Le 5 septembre, les Forces Vives de Guinée menacent de manifester dans le Grand Conakry. Objectif : protester contre la gestion de la transition et la candidature prochaine du président Doumbouya. À Matam, cette manifestation n’aura pas lieu, à en croire la détermination du président de la délégation spéciale, qui promet de tout mettre en œuvre pour empêcher toute contestation violente dans sa commune.
Au cours du lancement de la campagne référendaire dans sa circonscription ce lundi, Badra Koné a affirmé que Matam ne suivra pas le mot d’ordre. Il rassure que toutes les dispositions sont prises :
« … À Matam, c’est le maire qui engage la sécurité des personnes et de leurs biens. Je signerai une réquisition pour demander la protection des citoyens qui viendront manifester leur joie et leur attachement au CNRD », a-t-il annoncé.
« À la date du 5 septembre, il n’y aura pas de manifestation. Je vous le promets : il n’y aura pas de manifestation le 5 septembre », a insisté le jeune maire, qui n’a pas manqué de lancer ses piques habituelles à l’endroit des organisateurs de la manifestation de contestation, qu’il accuse d’être tous à l’extérieur du pays.
« Ceux qui vous appellent à la manifestation sont hors du pays.
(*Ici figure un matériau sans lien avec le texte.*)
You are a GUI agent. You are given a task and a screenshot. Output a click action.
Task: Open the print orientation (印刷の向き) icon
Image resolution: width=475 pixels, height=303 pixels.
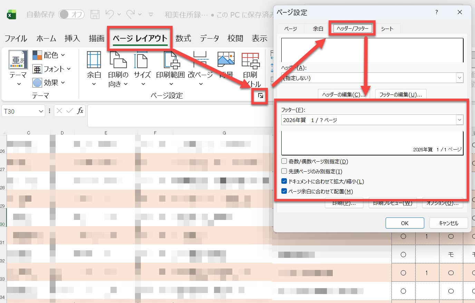118,60
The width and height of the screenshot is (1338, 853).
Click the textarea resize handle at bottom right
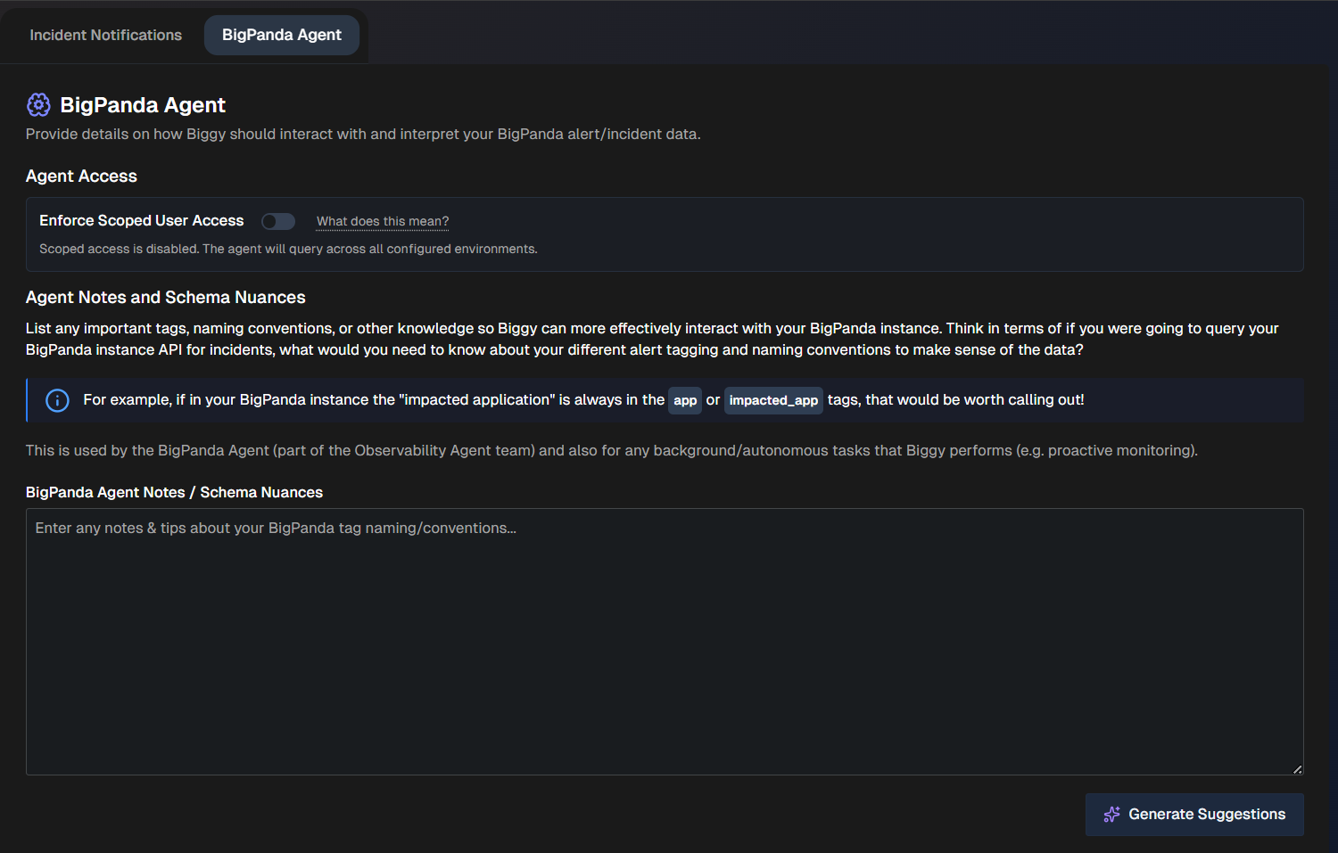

Personne ne peut être à l’étranger et demander aux fils de cette nation d’aller se faire tuer. »
En lieu et place de cette mobilisation politique, Badra Koné annonce une manifestation culturelle et pacifique, encadrée par les forces de sécurité, et qui mobilisera des artistes, des comédiens ainsi que des citoyens engagés pour la paix.
« Ce que je peux garantir, c’est la mobilisation citoyenne, celle des artistes comédiens, des vrais Guinéens qui feront une manifestation culturelle. Ils sortiront et danseront au rythme des musiques du terroir pour montrer que ceux qui appellent à la manifestation ne sont pas responsables. »
Ainsi, la commune de Matam s’organise pour que le 5 septembre se déroule sous haute surveillance, dans une ambiance festive et sans heurts.